Systemic UK Stablecoins To Use Central Bank Deposits

Stablecoins will need to be backed with "inside" money, ensure full confidence in any payment system there are used in.

Systemic UK Stablecoins To Use Central Bank Deposits
The Bank of England wants to foster innovation without undermining the integrity of the payments system.

The Bank of England has recommended that stablecoins used in systemic payment systems should use "inside money", which maintains its value through issuers' access to central bank deposits.

In a recent discussion paper, the BoE proposed measures that would allow rapid innovation without undermining confidence in money, enabling the safe adoption of new technologies for payments.

Stock image of Sterling coins and notes
The Bank of England is keen to preserve the integrity of the pound, and the payments system

"Inside" And "Outside" Money

Noting that "Confidence in money is fundamental to UK financial and economic stability", the report briefly describes the forms of money that are currently available in the economy.

  • The first, fiat or ‘outside money’, is backed by a promise of the state, and includes both cash that is available to the public and central bank reserves that are only available to commercial banks and certain other financial institutions.
  • The second, known as ‘inside money’, is issued by the private sector, predominantly commercial banks, and its value is preserved through a combination of strict regulation and issuers’ access to central bank deposits.

The BoE recommends that stablecoins that are to be used in systemic payment systems should fall into the "inside money" category.
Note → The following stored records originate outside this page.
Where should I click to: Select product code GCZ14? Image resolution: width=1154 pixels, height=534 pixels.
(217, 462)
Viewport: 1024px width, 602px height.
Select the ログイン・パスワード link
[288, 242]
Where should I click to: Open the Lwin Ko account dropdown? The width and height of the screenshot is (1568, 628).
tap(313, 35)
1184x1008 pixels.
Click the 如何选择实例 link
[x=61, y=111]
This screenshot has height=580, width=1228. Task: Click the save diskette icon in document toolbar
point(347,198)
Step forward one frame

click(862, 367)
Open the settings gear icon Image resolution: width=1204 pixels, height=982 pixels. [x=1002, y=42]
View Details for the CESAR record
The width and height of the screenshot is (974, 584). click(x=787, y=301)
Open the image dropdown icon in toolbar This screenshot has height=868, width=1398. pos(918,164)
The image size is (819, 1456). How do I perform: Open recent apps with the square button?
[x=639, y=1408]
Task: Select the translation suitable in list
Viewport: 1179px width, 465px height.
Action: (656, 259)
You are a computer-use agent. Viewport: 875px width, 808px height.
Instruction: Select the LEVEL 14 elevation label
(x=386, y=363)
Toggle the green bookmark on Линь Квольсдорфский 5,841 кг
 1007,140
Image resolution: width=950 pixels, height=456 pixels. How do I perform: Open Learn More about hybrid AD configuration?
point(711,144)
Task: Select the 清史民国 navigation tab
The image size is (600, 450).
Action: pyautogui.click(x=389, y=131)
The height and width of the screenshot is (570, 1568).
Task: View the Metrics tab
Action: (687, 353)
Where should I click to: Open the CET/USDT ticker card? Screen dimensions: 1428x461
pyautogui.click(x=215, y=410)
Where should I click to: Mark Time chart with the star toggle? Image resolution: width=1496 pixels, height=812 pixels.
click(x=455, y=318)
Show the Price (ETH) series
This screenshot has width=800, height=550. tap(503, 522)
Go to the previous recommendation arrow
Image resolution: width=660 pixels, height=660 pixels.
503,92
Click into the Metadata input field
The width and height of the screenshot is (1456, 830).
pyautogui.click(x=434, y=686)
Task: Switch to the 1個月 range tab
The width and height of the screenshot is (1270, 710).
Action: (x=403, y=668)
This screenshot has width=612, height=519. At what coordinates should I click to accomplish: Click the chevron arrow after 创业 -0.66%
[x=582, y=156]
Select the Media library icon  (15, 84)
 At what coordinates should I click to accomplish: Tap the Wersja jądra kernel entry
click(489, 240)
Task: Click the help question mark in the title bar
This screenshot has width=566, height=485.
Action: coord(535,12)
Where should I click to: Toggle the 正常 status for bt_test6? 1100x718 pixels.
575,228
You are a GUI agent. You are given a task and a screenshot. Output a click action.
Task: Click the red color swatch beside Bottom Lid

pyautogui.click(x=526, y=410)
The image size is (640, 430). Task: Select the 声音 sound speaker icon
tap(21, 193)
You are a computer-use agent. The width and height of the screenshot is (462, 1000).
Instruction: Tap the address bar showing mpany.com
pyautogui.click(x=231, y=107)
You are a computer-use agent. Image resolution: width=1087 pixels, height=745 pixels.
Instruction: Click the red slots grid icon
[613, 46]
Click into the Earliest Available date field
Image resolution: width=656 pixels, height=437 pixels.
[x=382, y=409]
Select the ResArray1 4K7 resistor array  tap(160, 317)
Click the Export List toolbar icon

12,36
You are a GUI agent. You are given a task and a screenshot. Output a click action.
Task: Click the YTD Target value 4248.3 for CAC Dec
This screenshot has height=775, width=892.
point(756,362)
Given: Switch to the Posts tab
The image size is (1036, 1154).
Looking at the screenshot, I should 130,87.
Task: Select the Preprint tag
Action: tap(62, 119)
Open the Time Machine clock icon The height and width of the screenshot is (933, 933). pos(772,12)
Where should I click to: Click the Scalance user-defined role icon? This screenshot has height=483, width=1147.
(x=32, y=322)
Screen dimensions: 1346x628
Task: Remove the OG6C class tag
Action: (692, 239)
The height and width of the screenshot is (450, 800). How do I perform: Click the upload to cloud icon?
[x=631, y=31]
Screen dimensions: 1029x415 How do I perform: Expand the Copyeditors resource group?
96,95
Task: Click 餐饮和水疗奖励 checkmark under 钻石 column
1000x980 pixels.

They would be subject to a regulatory regime set out by the Bank, including the requirement that they are backed by central bank deposits.

This would effectively make approved stablecoins another form of central bank money, giving users additional confidence that they were fully backed and equivalent to other forms of Sterling.

"Money-Like" Assets

The BoE also allows for circumstances where other so-called "money-like" assets might be used for payments. "Some of these are regulated to support a stable value, but issuers do not have access to central bank deposits and are subject to lighter regulation. These assets include e‐money and stablecoins issued by firms outside the Bank’s remit."

However, the Bank does not endorse the use of unbacked cryptocurrencies such as BTC for payments, on the grounds that their volatility makes them unsuitable for this purpose. "There are also assets that incorrectly purport to be money. These are not suitable for use in payments as they do not have a stable value – they include unbacked cryptoassets."